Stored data
==================================================

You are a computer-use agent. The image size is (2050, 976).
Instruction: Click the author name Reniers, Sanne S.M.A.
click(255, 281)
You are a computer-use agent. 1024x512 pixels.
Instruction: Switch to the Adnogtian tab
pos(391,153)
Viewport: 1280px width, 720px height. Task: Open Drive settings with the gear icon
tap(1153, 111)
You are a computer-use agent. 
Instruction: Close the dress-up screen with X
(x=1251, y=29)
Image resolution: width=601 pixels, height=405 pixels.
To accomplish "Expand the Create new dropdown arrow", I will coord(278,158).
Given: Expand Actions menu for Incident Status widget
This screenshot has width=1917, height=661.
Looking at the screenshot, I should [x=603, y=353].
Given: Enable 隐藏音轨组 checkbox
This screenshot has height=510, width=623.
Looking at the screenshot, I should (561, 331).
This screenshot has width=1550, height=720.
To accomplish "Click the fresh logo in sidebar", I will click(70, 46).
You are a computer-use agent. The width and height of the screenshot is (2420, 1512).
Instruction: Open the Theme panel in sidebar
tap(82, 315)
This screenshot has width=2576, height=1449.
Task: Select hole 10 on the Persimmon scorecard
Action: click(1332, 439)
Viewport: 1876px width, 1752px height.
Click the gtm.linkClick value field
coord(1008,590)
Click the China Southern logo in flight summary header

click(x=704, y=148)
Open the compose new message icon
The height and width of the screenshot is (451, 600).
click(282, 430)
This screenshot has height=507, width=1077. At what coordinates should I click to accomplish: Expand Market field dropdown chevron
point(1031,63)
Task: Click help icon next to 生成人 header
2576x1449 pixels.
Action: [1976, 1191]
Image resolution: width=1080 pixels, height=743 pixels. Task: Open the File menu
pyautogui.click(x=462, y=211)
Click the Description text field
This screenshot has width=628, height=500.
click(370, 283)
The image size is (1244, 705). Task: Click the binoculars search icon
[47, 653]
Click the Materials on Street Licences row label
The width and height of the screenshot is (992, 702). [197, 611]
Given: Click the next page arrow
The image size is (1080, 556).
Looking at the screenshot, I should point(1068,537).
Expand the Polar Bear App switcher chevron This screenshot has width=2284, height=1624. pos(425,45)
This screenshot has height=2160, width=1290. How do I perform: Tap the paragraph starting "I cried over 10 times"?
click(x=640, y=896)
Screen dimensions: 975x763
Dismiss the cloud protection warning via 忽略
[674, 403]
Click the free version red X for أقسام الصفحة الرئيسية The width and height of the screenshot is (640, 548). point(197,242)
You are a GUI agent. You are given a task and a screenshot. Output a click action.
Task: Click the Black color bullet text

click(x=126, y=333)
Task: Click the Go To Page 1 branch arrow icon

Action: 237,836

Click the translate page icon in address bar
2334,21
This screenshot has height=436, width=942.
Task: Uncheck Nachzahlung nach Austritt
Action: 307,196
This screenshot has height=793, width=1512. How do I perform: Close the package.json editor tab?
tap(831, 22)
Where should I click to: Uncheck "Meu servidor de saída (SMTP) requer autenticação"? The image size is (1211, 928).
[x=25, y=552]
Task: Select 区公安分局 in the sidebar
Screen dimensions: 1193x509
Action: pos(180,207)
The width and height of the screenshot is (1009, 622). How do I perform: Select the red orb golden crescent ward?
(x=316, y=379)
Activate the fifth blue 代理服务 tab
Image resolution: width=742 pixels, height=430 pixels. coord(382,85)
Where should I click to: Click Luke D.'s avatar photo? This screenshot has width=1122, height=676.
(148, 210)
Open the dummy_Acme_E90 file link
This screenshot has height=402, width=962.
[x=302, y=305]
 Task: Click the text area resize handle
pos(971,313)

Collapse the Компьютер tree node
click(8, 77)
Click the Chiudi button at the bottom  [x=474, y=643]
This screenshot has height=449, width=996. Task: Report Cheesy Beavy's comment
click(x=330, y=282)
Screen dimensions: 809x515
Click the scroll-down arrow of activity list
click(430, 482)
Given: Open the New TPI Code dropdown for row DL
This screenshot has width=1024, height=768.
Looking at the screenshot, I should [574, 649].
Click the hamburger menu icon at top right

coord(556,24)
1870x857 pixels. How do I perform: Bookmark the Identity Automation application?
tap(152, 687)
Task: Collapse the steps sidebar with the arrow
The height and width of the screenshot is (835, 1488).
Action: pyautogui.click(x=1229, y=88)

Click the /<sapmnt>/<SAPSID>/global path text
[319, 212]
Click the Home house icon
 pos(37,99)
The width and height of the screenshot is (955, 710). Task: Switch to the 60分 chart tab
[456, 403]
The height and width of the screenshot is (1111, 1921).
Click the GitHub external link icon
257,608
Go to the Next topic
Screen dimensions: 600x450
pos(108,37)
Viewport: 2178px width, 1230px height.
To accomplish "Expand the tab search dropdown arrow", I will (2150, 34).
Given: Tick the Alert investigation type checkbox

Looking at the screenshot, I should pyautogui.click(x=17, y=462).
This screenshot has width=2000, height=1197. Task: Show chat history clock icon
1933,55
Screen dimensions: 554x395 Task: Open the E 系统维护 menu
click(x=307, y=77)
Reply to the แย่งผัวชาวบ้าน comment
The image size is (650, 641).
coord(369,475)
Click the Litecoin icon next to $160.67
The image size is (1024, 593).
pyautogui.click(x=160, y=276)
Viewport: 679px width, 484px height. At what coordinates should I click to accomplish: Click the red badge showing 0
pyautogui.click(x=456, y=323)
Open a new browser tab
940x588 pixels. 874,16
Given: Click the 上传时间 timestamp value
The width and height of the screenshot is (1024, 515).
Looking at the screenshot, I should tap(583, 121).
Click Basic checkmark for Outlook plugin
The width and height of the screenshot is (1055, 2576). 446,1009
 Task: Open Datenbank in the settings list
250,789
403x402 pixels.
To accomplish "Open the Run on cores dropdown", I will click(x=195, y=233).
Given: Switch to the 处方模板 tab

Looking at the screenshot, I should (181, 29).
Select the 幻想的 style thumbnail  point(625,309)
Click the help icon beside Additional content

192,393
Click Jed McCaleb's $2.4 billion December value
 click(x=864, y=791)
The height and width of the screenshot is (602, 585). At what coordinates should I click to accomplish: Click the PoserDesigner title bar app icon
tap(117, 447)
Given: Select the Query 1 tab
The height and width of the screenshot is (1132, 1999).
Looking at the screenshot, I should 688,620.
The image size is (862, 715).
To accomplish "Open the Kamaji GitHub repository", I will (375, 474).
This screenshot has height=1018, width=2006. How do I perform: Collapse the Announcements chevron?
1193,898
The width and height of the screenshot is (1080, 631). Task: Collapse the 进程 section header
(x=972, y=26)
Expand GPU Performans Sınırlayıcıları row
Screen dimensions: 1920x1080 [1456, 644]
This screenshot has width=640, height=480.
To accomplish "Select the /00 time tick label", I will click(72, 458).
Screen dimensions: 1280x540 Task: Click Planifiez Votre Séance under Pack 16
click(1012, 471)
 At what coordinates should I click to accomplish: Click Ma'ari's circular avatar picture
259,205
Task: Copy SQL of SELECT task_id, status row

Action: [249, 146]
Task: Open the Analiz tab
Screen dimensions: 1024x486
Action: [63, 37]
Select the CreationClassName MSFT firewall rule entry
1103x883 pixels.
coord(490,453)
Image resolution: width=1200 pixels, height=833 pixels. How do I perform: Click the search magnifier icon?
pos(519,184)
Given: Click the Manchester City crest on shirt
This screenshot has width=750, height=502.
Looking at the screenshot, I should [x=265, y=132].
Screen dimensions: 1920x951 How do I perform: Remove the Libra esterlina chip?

==================================================

SHORT TASK |
Put every line from the start of the items through the line containing "click(282, 430)" into a JSON list of strings, one string per line, with blank lines left out.

RESPONSE |
[
  "You are a computer-use agent. The image size is (2050, 976).",
  "Instruction: Click the author name Reniers, Sanne S.M.A.",
  "click(255, 281)",
  "You are a computer-use agent. 1024x512 pixels.",
  "Instruction: Switch to the Adnogtian tab",
  "pos(391,153)",
  "Viewport: 1280px width, 720px height. Task: Open Drive settings with the gear icon",
  "tap(1153, 111)",
  "You are a computer-use agent. ",
  "Instruction: Close the dress-up screen with X",
  "(x=1251, y=29)",
  "Image resolution: width=601 pixels, height=405 pixels.",
  "To accomplish \"Expand the Create new dropdown arrow\", I will coord(278,158).",
  "Given: Expand Actions menu for Incident Status widget",
  "This screenshot has width=1917, height=661.",
  "Looking at the screenshot, I should [x=603, y=353].",
  "Given: Enable 隐藏音轨组 checkbox",
  "This screenshot has height=510, width=623.",
  "Looking at the screenshot, I should (561, 331).",
  "This screenshot has width=1550, height=720.",
  "To accomplish \"Click the fresh logo in sidebar\", I will click(70, 46).",
  "You are a computer-use agent. The width and height of the screenshot is (2420, 1512).",
  "Instruction: Open the Theme panel in sidebar",
  "tap(82, 315)",
  "This screenshot has width=2576, height=1449.",
  "Task: Select hole 10 on the Persimmon scorecard",
  "Action: click(1332, 439)",
  "Viewport: 1876px width, 1752px height.",
  "Click the gtm.linkClick value field",
  "coord(1008,590)",
  "Click the China Southern logo in flight summary header",
  "click(x=704, y=148)",
  "Open the compose new message icon",
  "The height and width of the screenshot is (451, 600).",
  "click(282, 430)"
]